Our creative projects are personal and provide us with joy, so the most important thing is to embrace the experimentation and know that it is done when you are happy with the results.

For this photo, it was really low contrast, so I used a Levels Adjustment in Photoshop. It’s always a good idea to keep a copy of the original before any permanent transformations.

Using Topaz Studio in Photoshop

I had a hard time with this one because some of the colors from the background were looking very muddy. So, I decided to make it very abstract with a completely different set of colors in play. In Topaz Studio, I used the Urban filters, and chose one called Molten Gold.

What I love about this process, is there are so many directions it can go, and you can make many different variations.

For this next one, I used Topaz Studio, and chose the Impression filters, eventually settling on Van Gogh.  I also cropped the photo a little bit to get rid of some of the dirt from the bottom, and some of the bricks behind the flower.  I will likely spend more time fiddling in Photoshop, possibly masking out the dirt all together, but I like the effect it gave for the flower and the foliage.
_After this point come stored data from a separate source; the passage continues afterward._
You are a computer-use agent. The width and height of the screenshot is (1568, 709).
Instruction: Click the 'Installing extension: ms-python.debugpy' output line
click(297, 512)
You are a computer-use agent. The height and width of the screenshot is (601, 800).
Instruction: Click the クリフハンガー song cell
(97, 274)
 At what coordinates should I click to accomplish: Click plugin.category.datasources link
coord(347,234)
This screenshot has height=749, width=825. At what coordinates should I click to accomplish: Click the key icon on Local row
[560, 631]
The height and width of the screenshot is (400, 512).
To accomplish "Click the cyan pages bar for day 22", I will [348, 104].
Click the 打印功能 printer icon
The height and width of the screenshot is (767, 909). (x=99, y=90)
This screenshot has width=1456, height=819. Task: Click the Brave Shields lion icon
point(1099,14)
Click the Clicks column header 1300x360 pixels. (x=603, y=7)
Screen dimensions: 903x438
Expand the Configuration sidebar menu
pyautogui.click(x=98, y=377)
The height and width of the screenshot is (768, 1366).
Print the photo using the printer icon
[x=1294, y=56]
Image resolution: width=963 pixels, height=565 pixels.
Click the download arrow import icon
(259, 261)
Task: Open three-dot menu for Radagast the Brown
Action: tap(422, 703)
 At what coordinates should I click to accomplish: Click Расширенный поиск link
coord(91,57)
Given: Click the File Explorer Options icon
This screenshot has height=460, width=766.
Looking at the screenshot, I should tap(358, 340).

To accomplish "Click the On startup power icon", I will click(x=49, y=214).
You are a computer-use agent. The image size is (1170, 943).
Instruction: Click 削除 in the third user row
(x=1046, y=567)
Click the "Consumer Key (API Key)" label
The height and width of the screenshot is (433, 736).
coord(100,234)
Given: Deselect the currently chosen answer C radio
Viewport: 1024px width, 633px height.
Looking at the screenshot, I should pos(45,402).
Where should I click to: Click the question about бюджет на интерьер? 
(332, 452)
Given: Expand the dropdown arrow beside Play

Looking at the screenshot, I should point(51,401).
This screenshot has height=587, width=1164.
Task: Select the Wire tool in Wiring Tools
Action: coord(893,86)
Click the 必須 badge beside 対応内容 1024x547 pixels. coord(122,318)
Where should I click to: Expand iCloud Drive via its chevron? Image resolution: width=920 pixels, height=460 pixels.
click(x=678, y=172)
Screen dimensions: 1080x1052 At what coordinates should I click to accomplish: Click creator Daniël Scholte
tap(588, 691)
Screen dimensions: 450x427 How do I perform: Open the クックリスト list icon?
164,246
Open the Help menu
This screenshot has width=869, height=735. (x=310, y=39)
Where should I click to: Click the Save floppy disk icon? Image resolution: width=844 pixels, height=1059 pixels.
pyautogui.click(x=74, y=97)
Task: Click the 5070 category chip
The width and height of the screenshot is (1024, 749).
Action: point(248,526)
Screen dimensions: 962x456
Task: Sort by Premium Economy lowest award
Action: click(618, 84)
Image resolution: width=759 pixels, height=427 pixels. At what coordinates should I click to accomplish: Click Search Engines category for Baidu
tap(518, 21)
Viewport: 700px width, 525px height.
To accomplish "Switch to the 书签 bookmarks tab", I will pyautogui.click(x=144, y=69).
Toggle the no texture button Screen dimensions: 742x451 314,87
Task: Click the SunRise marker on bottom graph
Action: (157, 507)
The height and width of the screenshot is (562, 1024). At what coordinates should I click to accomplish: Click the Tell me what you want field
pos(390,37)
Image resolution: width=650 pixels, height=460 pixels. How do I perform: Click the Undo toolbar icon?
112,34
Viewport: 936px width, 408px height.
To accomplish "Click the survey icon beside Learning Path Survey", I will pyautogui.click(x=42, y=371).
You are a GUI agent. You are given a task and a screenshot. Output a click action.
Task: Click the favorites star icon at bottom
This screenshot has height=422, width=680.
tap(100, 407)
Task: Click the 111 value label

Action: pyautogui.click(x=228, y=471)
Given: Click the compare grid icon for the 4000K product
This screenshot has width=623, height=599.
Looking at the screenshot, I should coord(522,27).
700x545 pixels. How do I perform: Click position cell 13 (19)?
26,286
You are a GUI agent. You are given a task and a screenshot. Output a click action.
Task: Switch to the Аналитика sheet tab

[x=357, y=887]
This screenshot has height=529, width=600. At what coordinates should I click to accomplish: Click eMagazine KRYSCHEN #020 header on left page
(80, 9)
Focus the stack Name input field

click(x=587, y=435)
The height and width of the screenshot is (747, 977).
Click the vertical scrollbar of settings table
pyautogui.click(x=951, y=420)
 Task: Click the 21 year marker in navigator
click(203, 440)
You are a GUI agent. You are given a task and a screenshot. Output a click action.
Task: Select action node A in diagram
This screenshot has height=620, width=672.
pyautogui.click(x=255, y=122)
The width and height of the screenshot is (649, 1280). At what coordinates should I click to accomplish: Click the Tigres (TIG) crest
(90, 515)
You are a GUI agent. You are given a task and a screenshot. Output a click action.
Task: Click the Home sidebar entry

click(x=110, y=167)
For the Queen Anne’s Lace, I already knew I wanted to try something from the Vintage options, and a black and white option.  The Vintage filter I chose is called: Giclee Print II, and the BW was from Monochromatic, titled: Scooby BW 01.

And, the final one to share in this post, is the same as the cover photo, and you can see how drastically different it changed from the original.  For this I used a filter set in Topaz Studio, called AI ReMix, and I chose Delicate Blush.  I did an additional Levels Adjustment in Photoshop, just to deepen some of the pinks, so when I printed on the cotton fabric, it would be a little more vibrant.

Printing on Fabric

So, now to mention the part of this post that is actually in the title: to Fabric

There are quite a few good options you can choose from, but my personal favorite brand is: Jacquard Ink Jet Fabric Sheets.  I buy these on Amazon, and I like to get the 30 sheets per pack.  You place the sheets in your printer, just like you would paper or cardstock, with the shiny side facing up.

I do not have a high end printer.  I’ve been using an Epson XP-830, and I have been very happy with the results.

I hope this post will inspire you to experiment with your photos, making use of some of the exciting software tools available, like Photoshop and Topaz Labs.  If you don’t know if you want to invest in new software, you can always try the free trial period these products offer.